Measuring causalilty in neural connections
Distinguishing correlation from causation in signal activity can be very useful in describing how brain circuits work. The reasons are fairly obvious. In particular, it allows you to say whether a given connection is "upstream" or "downstream" in a particular network, and thus understand how the signal propagates. Singh and Lesica have developed a new model for describing the relationship between pairs of neurons based on dependencies in their spike activity.
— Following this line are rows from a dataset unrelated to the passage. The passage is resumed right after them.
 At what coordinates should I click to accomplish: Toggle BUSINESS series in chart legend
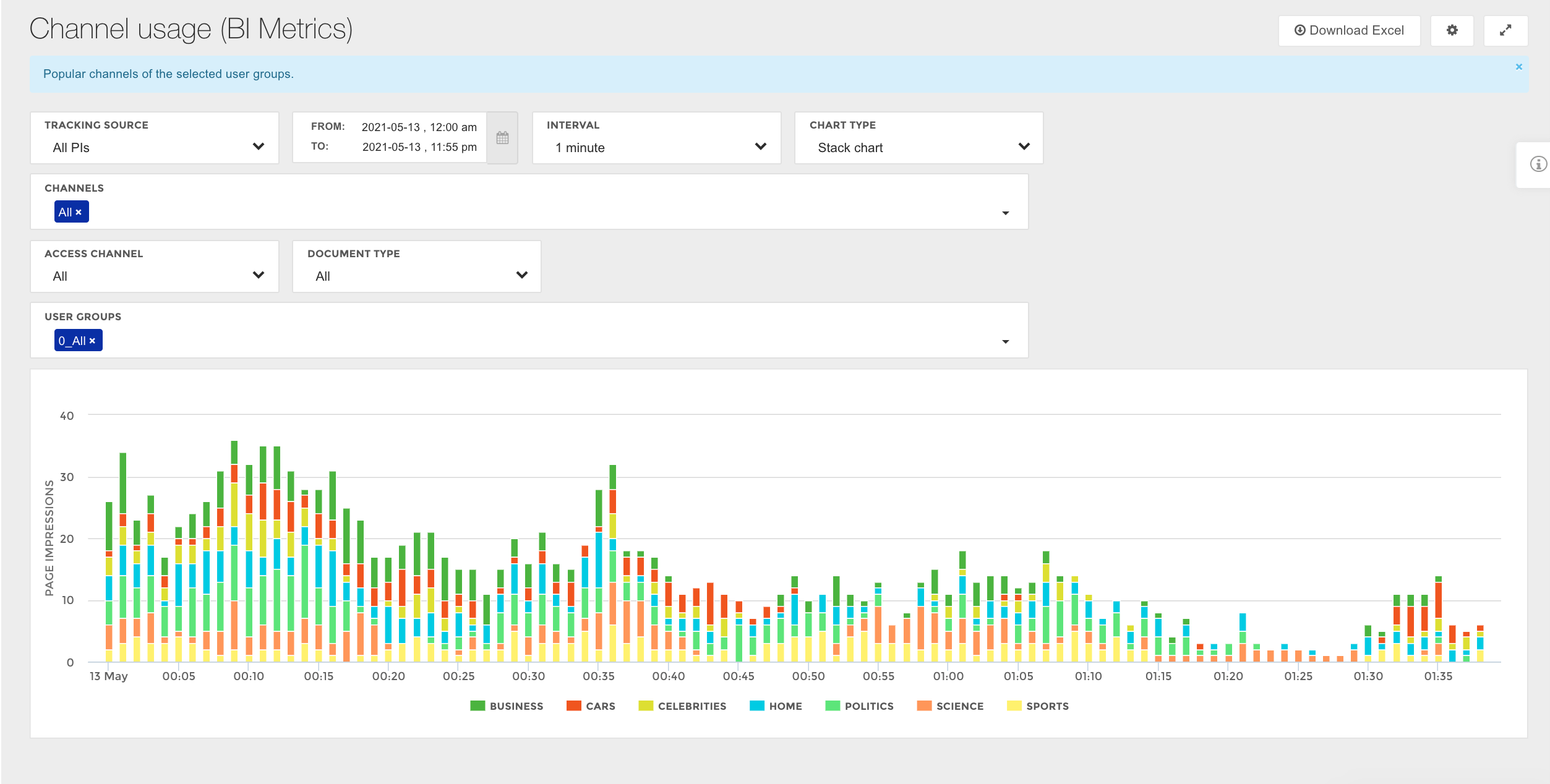point(515,706)
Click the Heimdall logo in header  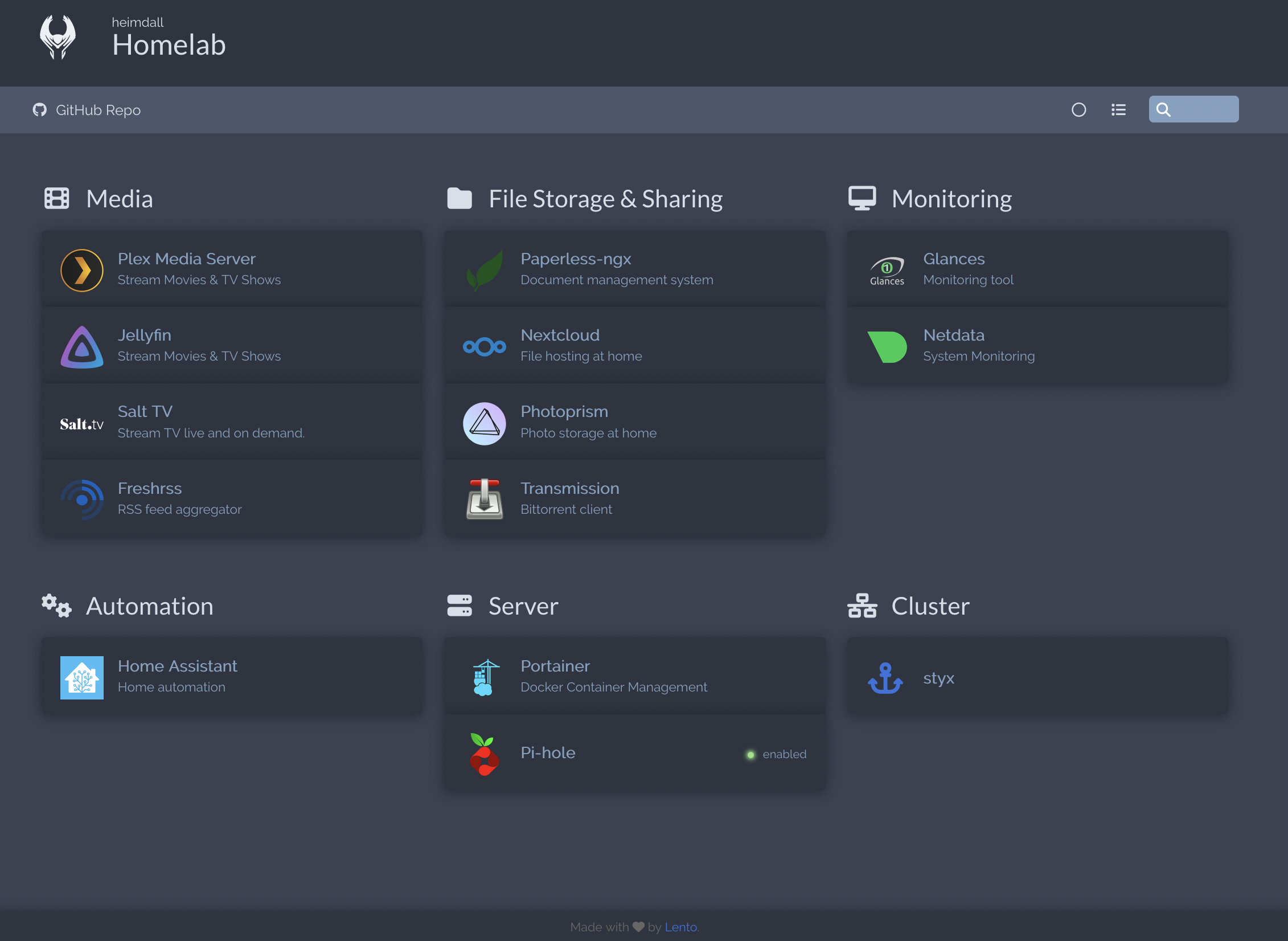click(58, 38)
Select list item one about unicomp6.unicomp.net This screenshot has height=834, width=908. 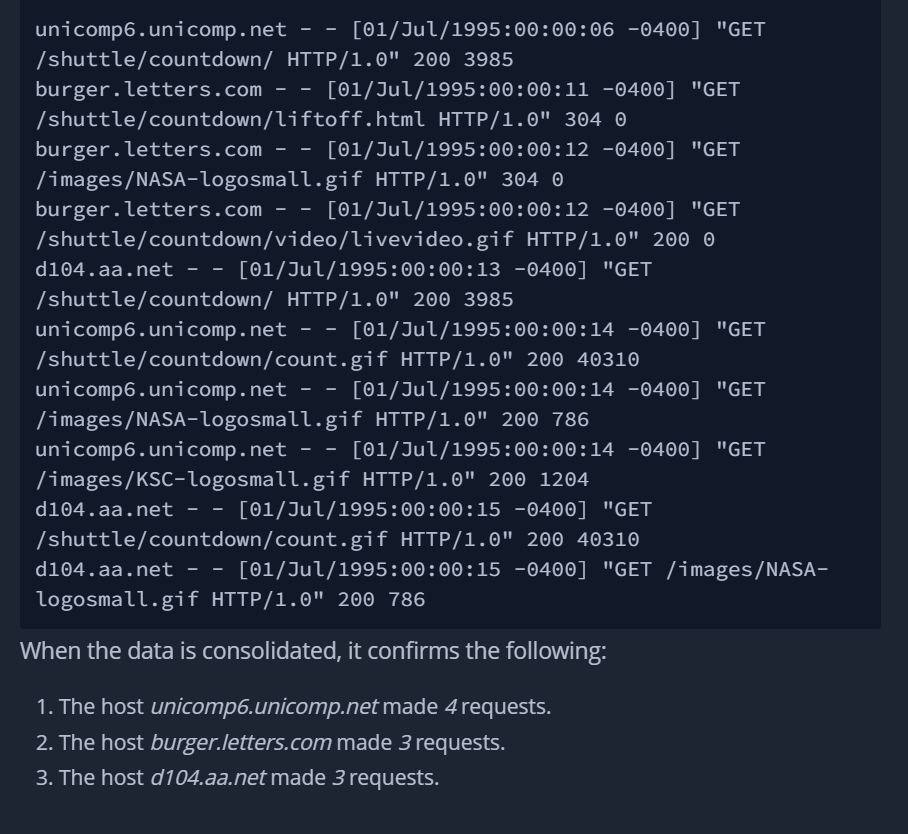pyautogui.click(x=294, y=707)
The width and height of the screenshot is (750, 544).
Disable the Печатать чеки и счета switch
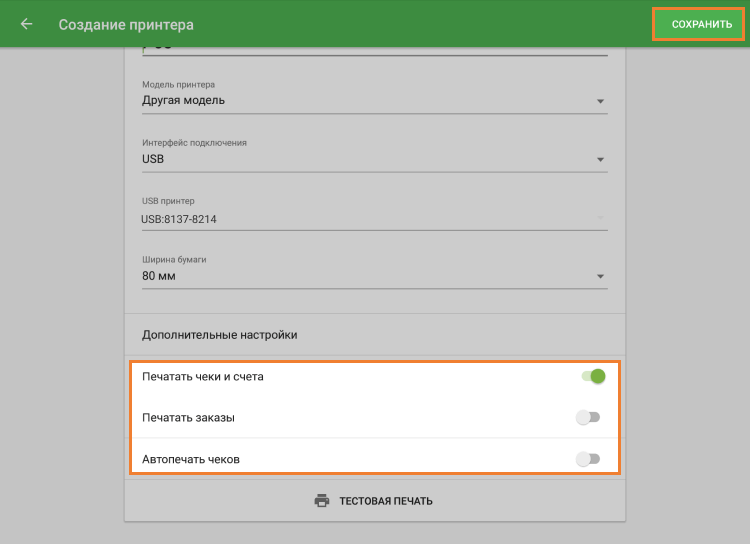click(x=592, y=377)
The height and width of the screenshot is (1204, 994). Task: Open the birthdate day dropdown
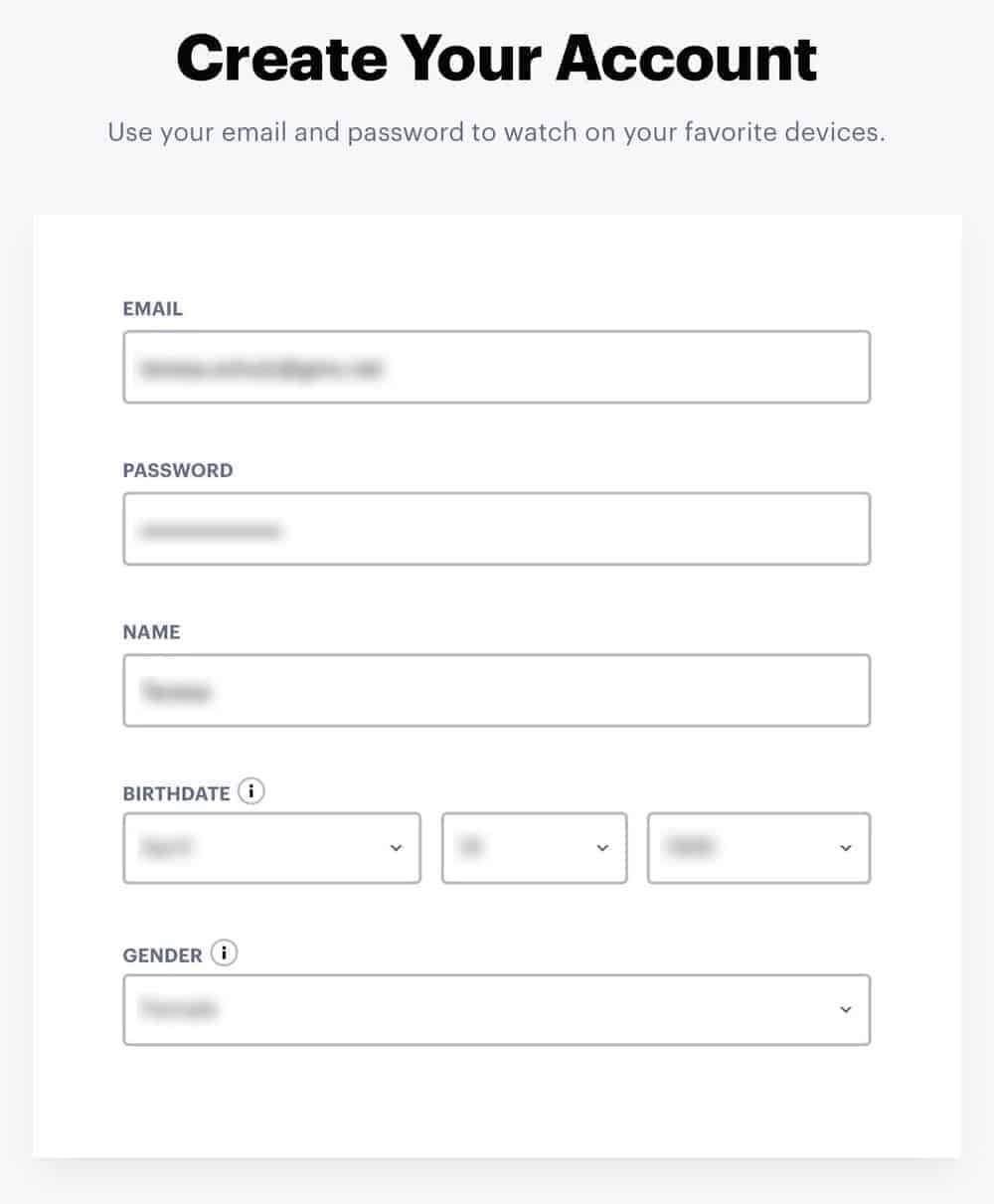pos(534,848)
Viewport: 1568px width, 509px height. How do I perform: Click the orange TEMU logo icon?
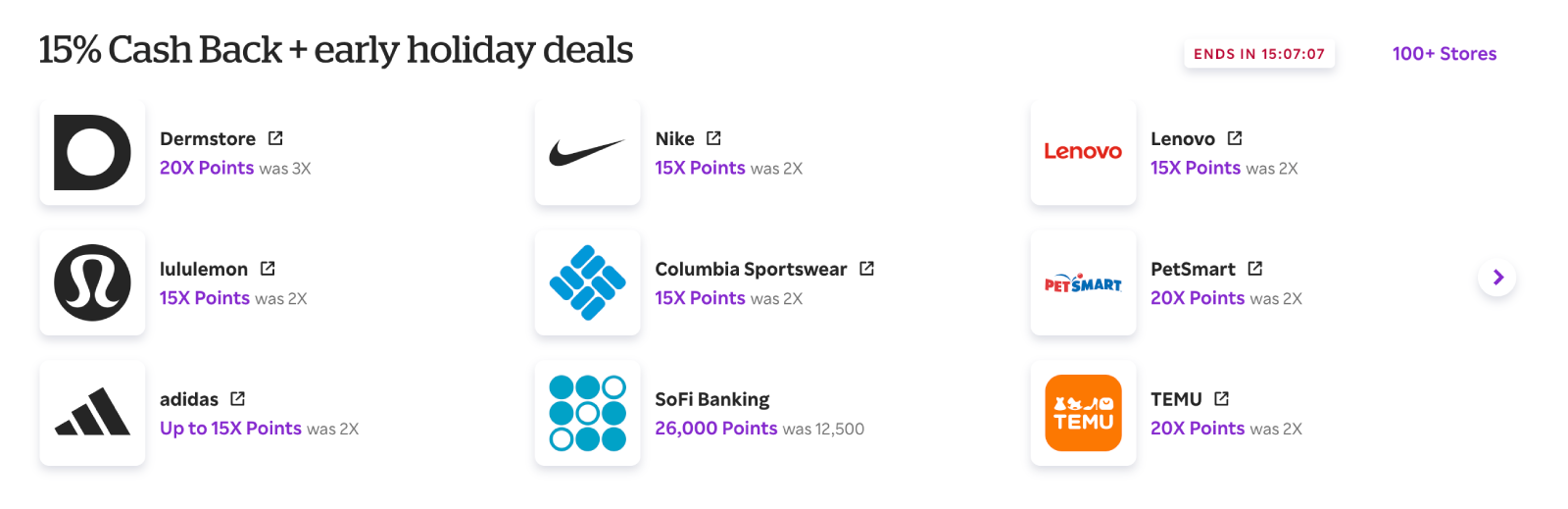click(x=1083, y=413)
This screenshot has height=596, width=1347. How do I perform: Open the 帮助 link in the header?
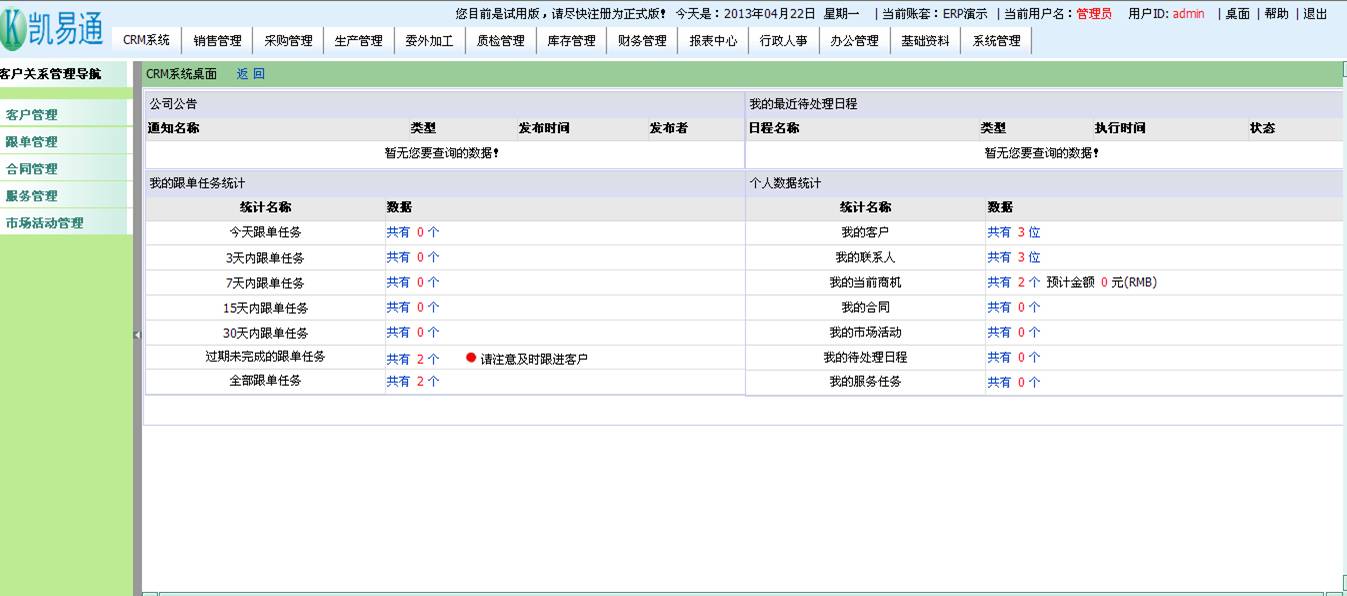(x=1276, y=14)
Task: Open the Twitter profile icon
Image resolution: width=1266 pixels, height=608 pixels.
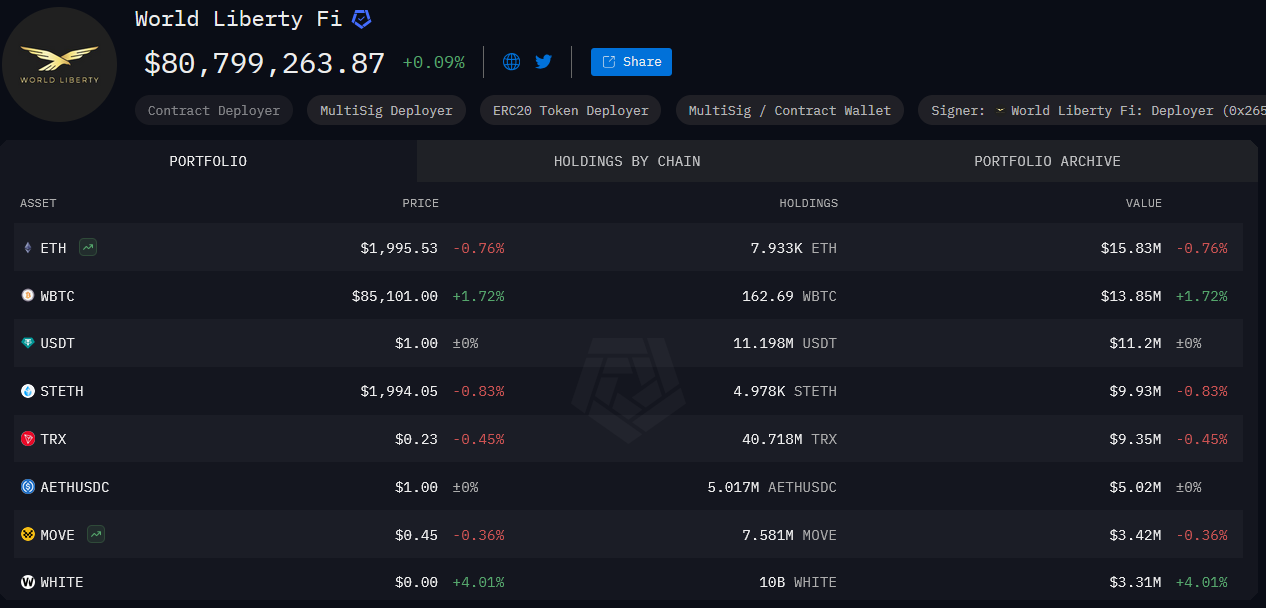Action: pyautogui.click(x=543, y=61)
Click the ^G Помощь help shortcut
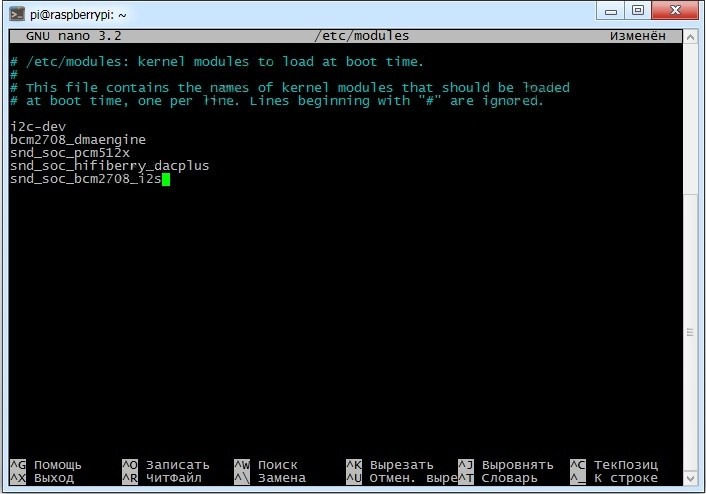 45,465
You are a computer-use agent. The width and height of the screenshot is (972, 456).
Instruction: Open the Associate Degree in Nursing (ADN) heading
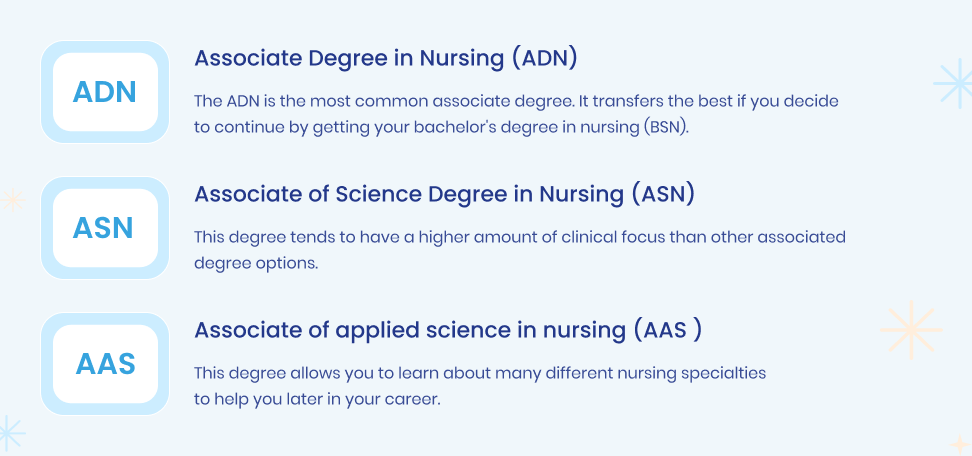point(386,58)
They call their model "incremental mutual information." The algorithm is meant to work on time series data, and it follows these fairly intuitive steps: 1) At a given time point, measure the entropy of neuron X after conditioning on a) the past / future values of X, and b) the past / future values of neuron Y, relative to some defined delay of interest. 2) Measure the entropy of neuron X, conditioning on the same values as in (1), but also conditioning on the value of Y at the delay of interest. 3) Subtract (2) from (1) to find the reduction in entropy that occurs from considering the value of Y at the delay of interest. 4) Normalize (3) as a fraction of its maximum possible value. Here is one such two-neuron model, in which Y drives X with a strong static connection and a delay of 4 discretized time units:
They simulated 1,000,000+ data points with the above model, varying the delay time at which the statistical dependencies were calculated. As you can see below, the iterated mutual information model shows a much sharper peak at delay = 4 samples, where it should peak once you account for the added Gaussian noise:
Although their approach shows improvements over the standard cross correlation function, it might have been nice to see comparisons to the other possible approaches the authors mention in the introduction, namely Granger causality and transfer entropy. The other downside to these model-free approaches is that they can't easily be applied to large populations. Nevertheless, improvements in this field will be very important for modeling circuits given physiological data, and we'll continue to track progress here. Reference Singh A, Lesica NA (2010) Incremental Mutual Information: A New Method for Characterizing the Strength and Dynamics of Connections in Neuronal Circuits. PLoS Comput Biol 6(12): e1001035. doi:10.1371/journal.pcbi.1001035, link.